▶ **Kısa görev 1**
Aşağıdaki veri satırlarından "This screenshot has height=467, width=800." ifadesini içeren satırdan "point(1277,81)" ifadesini içeren satıra kadar olanları, iki uç satır da dahil olmak üzere, aynen kopyalayın.
________
İlk bozma ilamı doğrultusunda İzmir …. ATM’ nin …/… E. ( İzmir … ATM’ nin …/… E. …/… K. ) sayılı dosyasının celbi için yazı yazılmış, mahkemece söz konusu dosyanın 04/11/2014 tarihinde dosyamız ile birleştirilmesine karar verildiği belirlenmiş, dosya Mahkememiz dosyası içine alınarak yargılamaya Mahkememiz dosyası üzerinden devam olunmuştur.
Mahkememizce asıl davanın kısmen kabulüne , birleşen …. ATM nin …/… esas sayılı dava dosyası , birleşen …. ATM nin …/… esas sayılı dava dosyası ve birleşen …. ATM nin …/… esas sayılı dava dosyası yönünden davaların kabulüne dair verilen 10/07/2018 tarih …/… E. …/… K. Sayılı ikinci karar Yargıtay …. H.D.Bşk’ nin 26/06/2020 tarih …/… E. …/… K. sayılı ilamı ile “1-Dosyadaki yazılara, mahkemece uyulan bozma kararı gereğince hüküm verilmiş olmasına göre, esas davada, birleşen İzmir …. Asliye Ticaret Mahkemesinin …/… E. …/… K. sayılı dosyası ve birleşen İzmir …. Asliye Ticaret Mahkemesinin …/… E., …/… K. sayılı dosyasında davalılar … ve …’un tüm temyiz itirazları yerinde değildir.
________
▶ **Kısa görev 2**
Yukarıdaki mahkeme kararı metnindeki şu cümleyi İngilizceye çevirin: "İlk bozma ilamı doğrultusunda İzmir …. ATM’ nin …/… E. ( İzmir … ATM’ nin …/… E. …/… K. ) sayılı dosyasının celbi için yazı yazılmış, mahkemece söz konusu dosyanın 04/11/2014 tarihinde dosyamız ile birleştirilmesine karar verildiği belirlenmiş, dosya Mahkememiz dosyası içine alınarak yargılamaya Mahkememiz dosyası üzerinden devam olunmuştur."

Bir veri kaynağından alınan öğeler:
________
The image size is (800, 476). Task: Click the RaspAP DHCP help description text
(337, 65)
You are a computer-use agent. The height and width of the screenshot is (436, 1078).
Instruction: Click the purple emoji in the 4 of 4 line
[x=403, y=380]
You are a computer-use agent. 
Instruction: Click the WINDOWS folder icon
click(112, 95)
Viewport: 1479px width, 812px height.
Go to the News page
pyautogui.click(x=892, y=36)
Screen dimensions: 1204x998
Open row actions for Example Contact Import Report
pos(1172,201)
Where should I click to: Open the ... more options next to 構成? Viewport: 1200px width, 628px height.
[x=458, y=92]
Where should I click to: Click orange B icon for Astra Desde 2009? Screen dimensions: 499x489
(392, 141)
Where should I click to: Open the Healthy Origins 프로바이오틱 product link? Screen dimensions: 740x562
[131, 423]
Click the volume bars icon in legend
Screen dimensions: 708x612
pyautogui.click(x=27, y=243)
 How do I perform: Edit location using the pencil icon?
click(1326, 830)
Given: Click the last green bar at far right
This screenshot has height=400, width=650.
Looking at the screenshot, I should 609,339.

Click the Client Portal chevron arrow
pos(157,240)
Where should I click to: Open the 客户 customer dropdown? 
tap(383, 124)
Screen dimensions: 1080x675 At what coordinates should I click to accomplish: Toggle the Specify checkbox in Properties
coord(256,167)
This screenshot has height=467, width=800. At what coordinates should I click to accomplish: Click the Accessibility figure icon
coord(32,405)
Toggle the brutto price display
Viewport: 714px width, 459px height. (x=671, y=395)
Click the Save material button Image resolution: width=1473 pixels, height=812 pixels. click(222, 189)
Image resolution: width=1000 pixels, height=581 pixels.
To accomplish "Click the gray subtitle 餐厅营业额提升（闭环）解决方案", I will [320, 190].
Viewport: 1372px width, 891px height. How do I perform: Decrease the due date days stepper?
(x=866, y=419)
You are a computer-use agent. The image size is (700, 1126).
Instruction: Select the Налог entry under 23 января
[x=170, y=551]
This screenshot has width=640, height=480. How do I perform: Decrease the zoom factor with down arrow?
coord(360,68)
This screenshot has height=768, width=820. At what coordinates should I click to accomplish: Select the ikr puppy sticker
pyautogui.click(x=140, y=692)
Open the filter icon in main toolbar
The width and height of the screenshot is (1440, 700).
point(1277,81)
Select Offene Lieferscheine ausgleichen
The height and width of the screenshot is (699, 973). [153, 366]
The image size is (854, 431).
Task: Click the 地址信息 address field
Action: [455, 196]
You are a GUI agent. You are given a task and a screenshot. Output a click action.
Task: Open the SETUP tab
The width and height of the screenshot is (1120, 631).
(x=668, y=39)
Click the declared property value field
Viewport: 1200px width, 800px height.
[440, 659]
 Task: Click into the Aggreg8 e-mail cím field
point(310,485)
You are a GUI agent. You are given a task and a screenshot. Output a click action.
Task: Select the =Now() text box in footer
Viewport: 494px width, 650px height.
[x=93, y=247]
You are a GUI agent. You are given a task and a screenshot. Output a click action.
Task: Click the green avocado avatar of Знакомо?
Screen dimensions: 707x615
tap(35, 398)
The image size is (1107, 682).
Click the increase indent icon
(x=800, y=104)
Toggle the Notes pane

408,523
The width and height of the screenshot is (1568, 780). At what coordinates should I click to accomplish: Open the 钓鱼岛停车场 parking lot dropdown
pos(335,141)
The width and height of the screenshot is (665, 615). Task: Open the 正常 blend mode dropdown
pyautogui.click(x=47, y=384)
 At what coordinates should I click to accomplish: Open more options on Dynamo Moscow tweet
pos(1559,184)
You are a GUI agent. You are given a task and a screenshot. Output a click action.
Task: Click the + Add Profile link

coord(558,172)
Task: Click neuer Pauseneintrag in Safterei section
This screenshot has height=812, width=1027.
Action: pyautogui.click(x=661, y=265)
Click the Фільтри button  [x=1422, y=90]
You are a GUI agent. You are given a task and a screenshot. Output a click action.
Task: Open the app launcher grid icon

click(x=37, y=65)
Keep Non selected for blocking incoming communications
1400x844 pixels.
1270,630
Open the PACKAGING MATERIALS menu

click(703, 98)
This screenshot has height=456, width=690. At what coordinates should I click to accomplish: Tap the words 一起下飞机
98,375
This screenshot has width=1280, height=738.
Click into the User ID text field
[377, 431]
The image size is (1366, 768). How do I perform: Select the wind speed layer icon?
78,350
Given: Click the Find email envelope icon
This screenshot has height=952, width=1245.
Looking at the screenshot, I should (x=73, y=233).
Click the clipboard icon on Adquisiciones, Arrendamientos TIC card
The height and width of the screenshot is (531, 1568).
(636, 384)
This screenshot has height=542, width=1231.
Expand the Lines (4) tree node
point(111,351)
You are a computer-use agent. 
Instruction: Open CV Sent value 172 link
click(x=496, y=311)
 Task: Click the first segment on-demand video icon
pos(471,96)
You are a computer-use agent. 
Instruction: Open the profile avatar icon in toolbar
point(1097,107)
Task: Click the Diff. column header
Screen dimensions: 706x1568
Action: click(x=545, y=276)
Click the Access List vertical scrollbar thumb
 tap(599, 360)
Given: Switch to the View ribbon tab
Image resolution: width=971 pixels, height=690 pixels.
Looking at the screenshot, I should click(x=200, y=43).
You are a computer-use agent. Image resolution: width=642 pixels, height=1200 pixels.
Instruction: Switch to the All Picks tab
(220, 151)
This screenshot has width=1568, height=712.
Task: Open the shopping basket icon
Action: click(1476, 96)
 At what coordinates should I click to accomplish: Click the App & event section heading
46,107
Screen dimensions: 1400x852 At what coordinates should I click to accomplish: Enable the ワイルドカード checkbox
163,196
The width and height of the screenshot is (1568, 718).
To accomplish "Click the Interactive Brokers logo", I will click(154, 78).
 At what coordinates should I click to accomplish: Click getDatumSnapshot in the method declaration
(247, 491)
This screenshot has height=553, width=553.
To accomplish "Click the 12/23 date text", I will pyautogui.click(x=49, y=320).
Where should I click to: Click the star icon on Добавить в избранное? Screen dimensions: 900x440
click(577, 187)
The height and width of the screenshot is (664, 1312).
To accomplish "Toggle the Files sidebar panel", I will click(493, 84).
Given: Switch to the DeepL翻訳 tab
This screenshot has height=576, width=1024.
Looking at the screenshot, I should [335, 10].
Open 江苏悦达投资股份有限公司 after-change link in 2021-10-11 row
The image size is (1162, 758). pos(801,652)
________
▶ **Yanıt 1**
This screenshot has height=467, width=800. At what coordinates should I click to accomplish: Click the Accessibility figure icon
coord(32,405)
Toggle the brutto price display
Viewport: 714px width, 459px height. (x=671, y=395)
Click the Save material button Image resolution: width=1473 pixels, height=812 pixels. click(222, 189)
Image resolution: width=1000 pixels, height=581 pixels.
To accomplish "Click the gray subtitle 餐厅营业额提升（闭环）解决方案", I will [320, 190].
Viewport: 1372px width, 891px height. How do I perform: Decrease the due date days stepper?
(x=866, y=419)
You are a computer-use agent. The image size is (700, 1126).
Instruction: Select the Налог entry under 23 января
[x=170, y=551]
This screenshot has width=640, height=480. How do I perform: Decrease the zoom factor with down arrow?
coord(360,68)
This screenshot has height=768, width=820. At what coordinates should I click to accomplish: Select the ikr puppy sticker
pyautogui.click(x=140, y=692)
Open the filter icon in main toolbar
The width and height of the screenshot is (1440, 700).
point(1277,81)

▶ **Yanıt 2**
In line with the first reversal judgment, a letter was written to request the file of İzmir …. ATM numbered …/… E. (İzmir … ATM …/… E. …/… K.). It was determined that the court had decided on 04/11/2014 to consolidate the said file with our file. The file was incorporated into our Court's file, and the proceedings continued on our Court's file.